Раздумывая о том, что делать дальше, случайно встретился с Иваном Карловичем Спариным. Бывший лекарь полка имени Малышева, оказывается, работал теперь старшим инспектором санитарного отдела 5-й армии. Узнав о моем положении, Иван Карлович предложил мне занять должность комиссара санитарных поездов, курсирующих на линии Томск — Тайга — Новониколаевск.

— Конечно, санитарная служба — это не конная разведка. Но и мы делаем очень важное дело — возвращаем в строй больных и раненых красноармейцев. Так что ты, дружище, не стыдись этой работы. Да, пользуясь обстановкой, нажимай на самообразование: знания нам нужны не меньше, чем боевой опыт, — так напутствовал меня старый коммунист товарищ Спарин.

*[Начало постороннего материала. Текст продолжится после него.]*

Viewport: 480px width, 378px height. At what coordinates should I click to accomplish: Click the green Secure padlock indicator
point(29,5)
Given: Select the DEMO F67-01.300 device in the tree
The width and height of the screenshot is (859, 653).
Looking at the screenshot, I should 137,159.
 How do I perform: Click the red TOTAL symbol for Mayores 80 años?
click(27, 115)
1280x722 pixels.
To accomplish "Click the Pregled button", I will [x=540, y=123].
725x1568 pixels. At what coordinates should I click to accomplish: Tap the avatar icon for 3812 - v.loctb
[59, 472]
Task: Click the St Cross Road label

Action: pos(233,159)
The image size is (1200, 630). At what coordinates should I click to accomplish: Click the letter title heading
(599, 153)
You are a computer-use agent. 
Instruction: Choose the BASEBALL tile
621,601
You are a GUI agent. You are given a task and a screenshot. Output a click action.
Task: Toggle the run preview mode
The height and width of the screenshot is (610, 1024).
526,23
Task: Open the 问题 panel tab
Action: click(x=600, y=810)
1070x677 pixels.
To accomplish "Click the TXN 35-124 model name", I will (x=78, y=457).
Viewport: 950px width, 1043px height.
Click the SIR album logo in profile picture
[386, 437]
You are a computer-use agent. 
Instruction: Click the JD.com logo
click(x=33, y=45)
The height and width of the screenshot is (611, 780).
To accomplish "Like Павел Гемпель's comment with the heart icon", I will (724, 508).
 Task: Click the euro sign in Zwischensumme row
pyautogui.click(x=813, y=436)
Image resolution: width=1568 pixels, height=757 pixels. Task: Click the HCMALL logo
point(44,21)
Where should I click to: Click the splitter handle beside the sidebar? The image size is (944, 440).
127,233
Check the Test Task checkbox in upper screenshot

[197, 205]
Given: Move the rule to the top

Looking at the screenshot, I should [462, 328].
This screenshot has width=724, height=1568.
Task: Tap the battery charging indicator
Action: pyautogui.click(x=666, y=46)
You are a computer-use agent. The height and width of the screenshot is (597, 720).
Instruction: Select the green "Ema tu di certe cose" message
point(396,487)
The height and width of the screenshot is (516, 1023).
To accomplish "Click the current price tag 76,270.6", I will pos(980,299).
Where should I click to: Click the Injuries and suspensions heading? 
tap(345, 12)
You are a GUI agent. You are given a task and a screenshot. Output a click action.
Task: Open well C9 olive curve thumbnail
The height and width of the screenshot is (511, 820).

И я стал комиссаром санитарной службы. Помня совет Ивана Карловича, с жадностью читал книги, внимательно слушал лекции, доклады. Бывало так: утром, беседуя с красноармейцами, разъясняешь им, в чем суть современного капитализма, а вечером на курсах комиссаров сам сдаешь зачет по политической экономии.

Нередко приходилось участвовать и в операциях по уничтожению белогвардейского охвостья, различных банд, которые занимались террором и грабежом. А тем временем наша тридцатая несла службу в Забайкалье, на реке Селенга, прикрывая советскую границу. За героический поход от Омска до Иркутска и уничтожение остатков колчаковской армии 30-я дивизия была награждена почетным революционным Красным Знаменем Реввоенсовета республики. Ей присвоили наименование «Иркутская».

Летом я получил письмо из родного полка от своих друзей Павла Быкова и Михаила Курилова. Они передавали привет от всех земляков и приглашали к себе, обещая угостить вкусной селенгинской рыбой.

Но осенью 1920 года 30-я дивизия была переброшена на Южный фронт.

Там она вновь отличилась — на этот раз в борьбе против Врангеля. Мои однополчане-малышевцы штурмом брали Чонгарские укрепления и вместе с другими советскими полками освободили от белогвардейцев Крымский полуостров.

Здесь, у берегов Черного моря, и закончился героический поход нашего прославленного соединения, прошедшего по долинам и по взгорьям славный боевой путь в суровые незабываемые годы гражданской войны.